I’ve been fortunate to have had mentors. And I continue to do this — to have people I know that are like, 'Hey, that’s my financial aid person at Institution X. I have a person who’s a payroll person at Institution Y.' You know, people I can trust who will tell me, 'Mac, this is what you really need to know and understand,' in addition to my campus colleagues. I have mentors in different functional areas. I learned that later. I wish I had learned that earlier. It’s not like it’s detrimental, like you can’t be a CIO without knowing that, but I think you can be much more effective if you know more about higher education as a profession and the mission of your institution and, more importantly, the functional areas of your current institution."
"I still wish I knew better how to deal with the fact that managing a very small percentage of your employees takes a very large percentage of your time. Most people fortunately have been in good IT departments and on good campuses, and most people just come in and do a good job every day and don’t need a lot of management — and then there’s a few people who need a lot of management. It’s a lot of work."
"Probably, had I had a better understanding of how incredibly different the IT staff who grew up around legacy systems are as workforce and as colleagues versus our younger, what I call your 'client server' generation. I was struck by how different those two groups were working in the same environment. It was very much a generational difference.
Having witnessed, basically, this transition from the era of large, pseudo-mainframe environments into this client server environment, and seeing how the folks growing up in the mainframe environment were very focused on process, on the documentation practices, on the ability to sustain that system. They didn’t move fast, but they maintained a pretty stable, robust system. And then all of a sudden, you bring in all these young kids who are doing the client server world and the app development, and the speed at which they like to work and the kind of lack of interest they have in documentation and in repeatable security practices and those things.

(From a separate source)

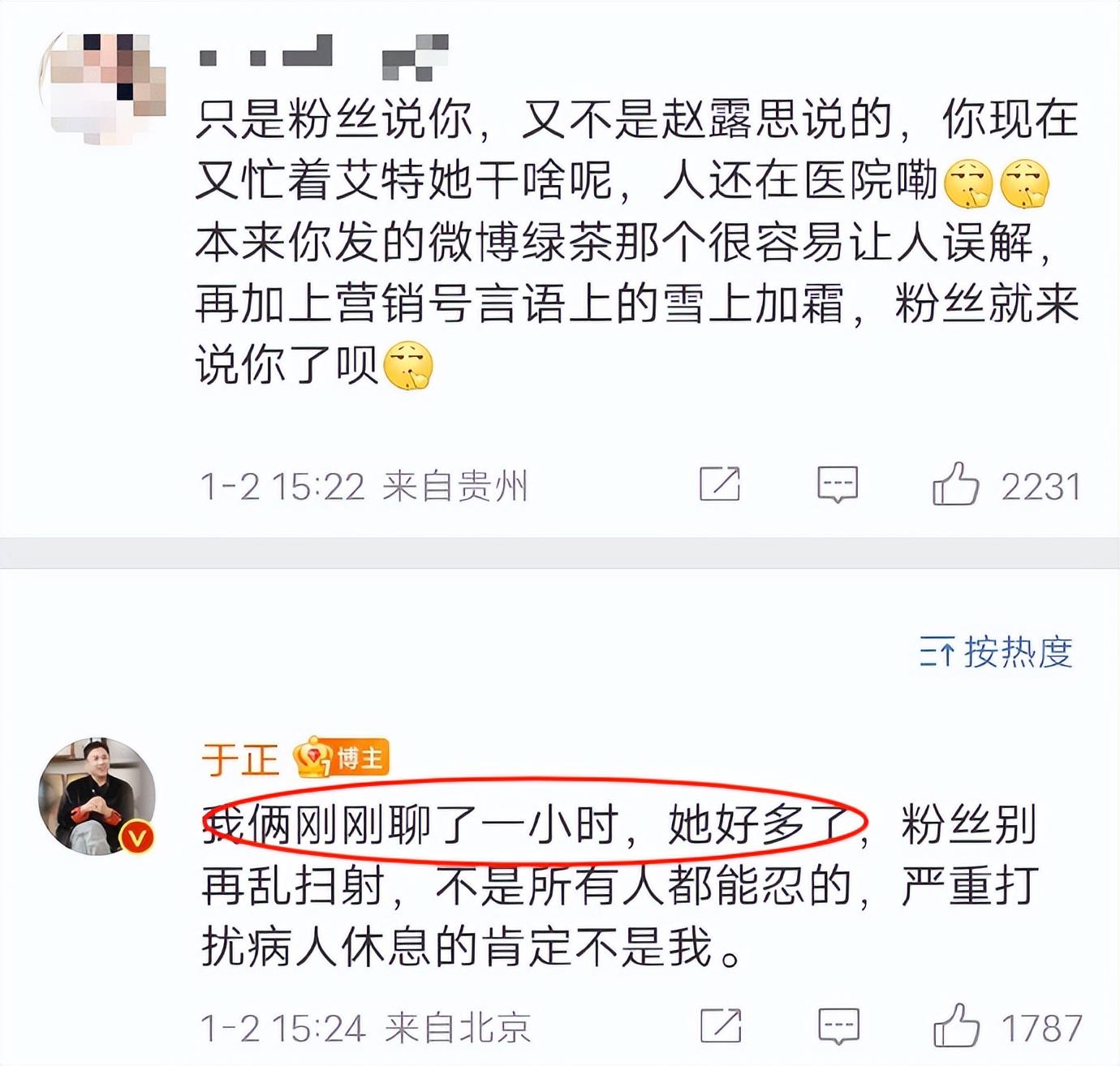Click the blurred username of first commenter
1120x1066 pixels.
323,57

It’s kind of like, in one sense, 'Boy, I wish all my mainframe people could adopt that kind of innovation spirit.' And on the other hand, I wish all my client server people could’ve adopted this practice of documentation and repeatability and robustness and availability and that kind of stuff. I didn’t see those differences early on. As I kind of worked through as being the IT leader and I realized that I had two very different groups of people there, I think I would have probably engaged those groups very differently from day one and probably would have avoided making some mistakes. I guess that’s kind of a long-winded way of saying I should’ve known my audience."
"How much I have to learn every day. We teach the concept of lifelong learning, and we tend to practice it in the business of all the people who work in this organization. We have to be learning every single day. There is no steady state."

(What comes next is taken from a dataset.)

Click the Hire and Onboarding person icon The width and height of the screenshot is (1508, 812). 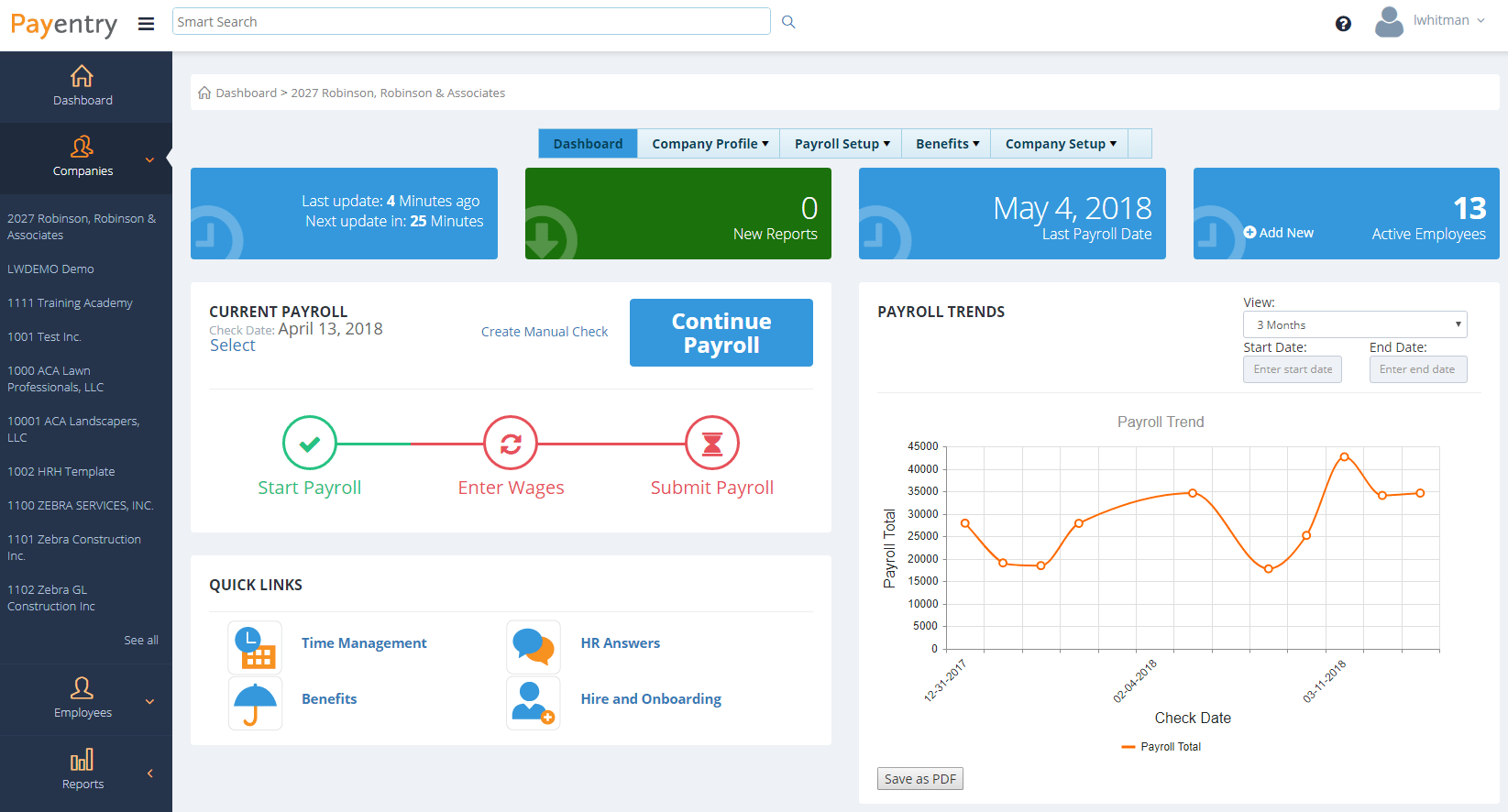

"I really wish I had known how important it was gonna be that the CIO be a good fit with the culture and rhythms of the institution. I think that really good people can struggle at institutions where they’re a really bad fit. And conversely, really good people can really, really shine when they’re at an institution where their mindset and their desires and their goals really match well with the institution. I did not understand that when I started as a CIO. That is something now that as I mentor folks who are looking at CIO roles, I encourage them very strongly to really try to get a sense first of who they are and what they want, and then to try to find a way to match that with an institution."
Would you like to see more enterprise technology news like this in your inbox on a daily basis? Subscribe to our CIO Dive email newsletter! You may also want to read CIO Dive's look at how relationships matter most for higher ed CIOs navigating tight budgets.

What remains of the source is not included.